= Roger Acherley =

English lawyer, constitutional writer and politician

Roger Acherley (ca. 1665–16 April 1740) was an English lawyer, constitutional writer and politician.

==Biography==
He was the son and heir of John Acherley of Stanwardine, or Stottesdon, Shropshire, where he was the representative of a long-established family. Acherley was admitted a student of the Inner Temple on 6 March 1685, and called to the bar on 24 May 1691 (Inner Temple Register). He married Elizabeth, only daughter of Richard Vernon, of Hanbury, Worcestershire, and sister of Thomas Vernon, a celebrated lawyer, known especially for his Reports, posthumously published, on the ‘Cases argued and adjudged in the High Court of Chancery.’ For some years Acherley was engaged in disputing the will of Thomas Vernon, who died in 1721. The case was finally given against Acherley, on an appeal before the House of Lords, on 4 February 1725.

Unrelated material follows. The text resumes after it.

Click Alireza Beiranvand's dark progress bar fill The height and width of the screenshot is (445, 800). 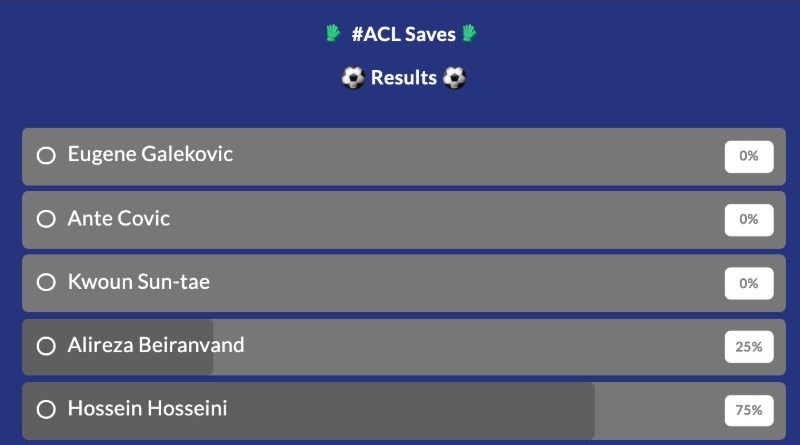point(117,347)
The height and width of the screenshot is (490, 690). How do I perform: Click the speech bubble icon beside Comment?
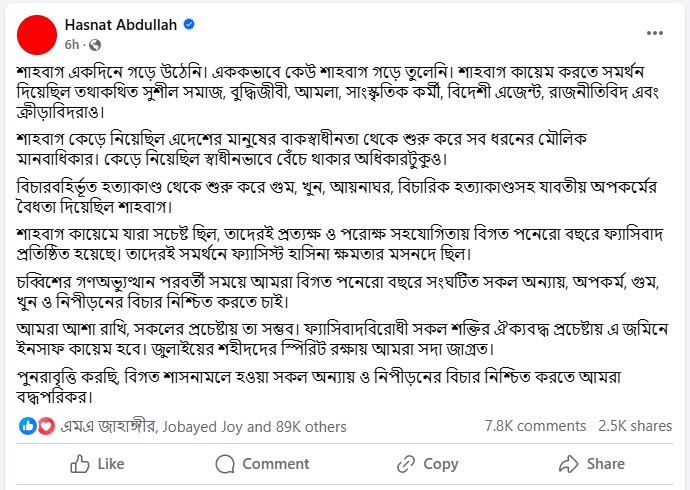pyautogui.click(x=225, y=464)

Acherley was probably the first person who, in 1712, advised the moving of the writ for bringing over the electoral prince, afterward George II, to take his place in the House of Lords as Duke of Cambridge; but the intrigues in which he indulged for the furtherance of this object were cut short by the death of Queen Anne on 1 August 1714. Thereafter he pressed Barons Leibnitz and Bothmer for professional advancement in recognition of his admitted services to the house of Hanover. Down to 1731, however, he met with no substantial reward, and he appears to have passed his later years as an obscure and disappointed man. He died on Wednesday, 16 April 1740 at his house in Greenwich.

==Works==
Acherley's reputation rests upon his political, legal, and constitutional treatises, which have now, by lapse of time and the development of methods, been largely superseded. He believed in an extreme form of the ‘social contract’ theory. The most elaborate of his works is The Britannic Constitution; or, the Fundamental Form of Government in Britain, fol. London (1727), which was written to demonstrate the constitutional fitness of the accession of William III, and of the Hanoverian succession; a second edition, issued in 1759, incorporated Reasons for Uniformity in the State, being a Supplement to the Britannic Constitution, which first appeared in 1741. Another work of Acherley's is entitled Free Parliaments; or, an Argument on their Constitution: proving some of their powers to be independent. He added an Appendix containing several original Letters and Papers which passed between the Court of Hanover and a gentleman at London, in the years 1713 and 1714, touching the right of the Duke of Cambridge to reside in England and sit in Parliament. Acherley is also credited with the authorship of an anonymous pamphlet of forty-six pages, called The Jurisdiction of the Chancery as a Court of Equity researched, 8vo, London (1733), third edition (1736).